• [Aim]:
Please give each line of the rows below as a JSON list of strings, with one string per line and blank lines left out.

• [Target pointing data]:
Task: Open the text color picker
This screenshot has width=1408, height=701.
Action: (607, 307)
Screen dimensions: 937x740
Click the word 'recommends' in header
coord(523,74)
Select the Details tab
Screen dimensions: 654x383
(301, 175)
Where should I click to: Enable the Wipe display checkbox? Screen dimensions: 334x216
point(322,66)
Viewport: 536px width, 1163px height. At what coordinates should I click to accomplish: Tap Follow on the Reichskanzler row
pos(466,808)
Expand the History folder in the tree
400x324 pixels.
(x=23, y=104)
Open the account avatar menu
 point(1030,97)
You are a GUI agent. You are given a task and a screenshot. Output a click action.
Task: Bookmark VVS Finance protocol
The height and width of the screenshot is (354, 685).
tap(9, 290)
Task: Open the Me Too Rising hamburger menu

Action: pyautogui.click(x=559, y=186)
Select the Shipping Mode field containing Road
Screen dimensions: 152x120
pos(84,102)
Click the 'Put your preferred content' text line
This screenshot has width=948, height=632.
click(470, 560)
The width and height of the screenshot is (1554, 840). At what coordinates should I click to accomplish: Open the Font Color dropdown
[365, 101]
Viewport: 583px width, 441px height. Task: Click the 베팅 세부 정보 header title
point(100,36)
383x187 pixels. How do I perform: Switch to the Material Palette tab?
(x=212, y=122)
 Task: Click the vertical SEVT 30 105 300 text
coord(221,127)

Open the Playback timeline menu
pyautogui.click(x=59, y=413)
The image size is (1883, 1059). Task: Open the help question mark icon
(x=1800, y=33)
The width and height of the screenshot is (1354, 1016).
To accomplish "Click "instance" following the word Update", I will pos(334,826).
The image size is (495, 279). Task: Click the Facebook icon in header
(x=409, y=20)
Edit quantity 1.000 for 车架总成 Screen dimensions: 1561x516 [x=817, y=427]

• [Answer in full]:
[
  "Task: Open the text color picker",
  "This screenshot has width=1408, height=701.",
  "Action: (607, 307)",
  "Screen dimensions: 937x740",
  "Click the word 'recommends' in header",
  "coord(523,74)",
  "Select the Details tab",
  "Screen dimensions: 654x383",
  "(301, 175)",
  "Where should I click to: Enable the Wipe display checkbox? Screen dimensions: 334x216",
  "point(322,66)",
  "Viewport: 536px width, 1163px height. At what coordinates should I click to accomplish: Tap Follow on the Reichskanzler row",
  "pos(466,808)",
  "Expand the History folder in the tree",
  "400x324 pixels.",
  "(x=23, y=104)",
  "Open the account avatar menu",
  " point(1030,97)",
  "You are a GUI agent. You are given a task and a screenshot. Output a click action.",
  "Task: Bookmark VVS Finance protocol",
  "The height and width of the screenshot is (354, 685).",
  "tap(9, 290)",
  "Task: Open the Me Too Rising hamburger menu",
  "Action: pyautogui.click(x=559, y=186)",
  "Select the Shipping Mode field containing Road",
  "Screen dimensions: 152x120",
  "pos(84,102)",
  "Click the 'Put your preferred content' text line",
  "This screenshot has width=948, height=632.",
  "click(470, 560)",
  "The width and height of the screenshot is (1554, 840). At what coordinates should I click to accomplish: Open the Font Color dropdown",
  "[365, 101]",
  "Viewport: 583px width, 441px height. Task: Click the 베팅 세부 정보 header title",
  "point(100,36)",
  "383x187 pixels. How do I perform: Switch to the Material Palette tab?",
  "(x=212, y=122)",
  " Task: Click the vertical SEVT 30 105 300 text",
  "coord(221,127)",
  "Open the Playback timeline menu",
  "pyautogui.click(x=59, y=413)",
  "The image size is (1883, 1059). Task: Open the help question mark icon",
  "(x=1800, y=33)",
  "The width and height of the screenshot is (1354, 1016).",
  "To accomplish \"Click \"instance\" following the word Update\", I will pos(334,826).",
  "The image size is (495, 279). Task: Click the Facebook icon in header",
  "(x=409, y=20)",
  "Edit quantity 1.000 for 车架总成 Screen dimensions: 1561x516 [x=817, y=427]"
]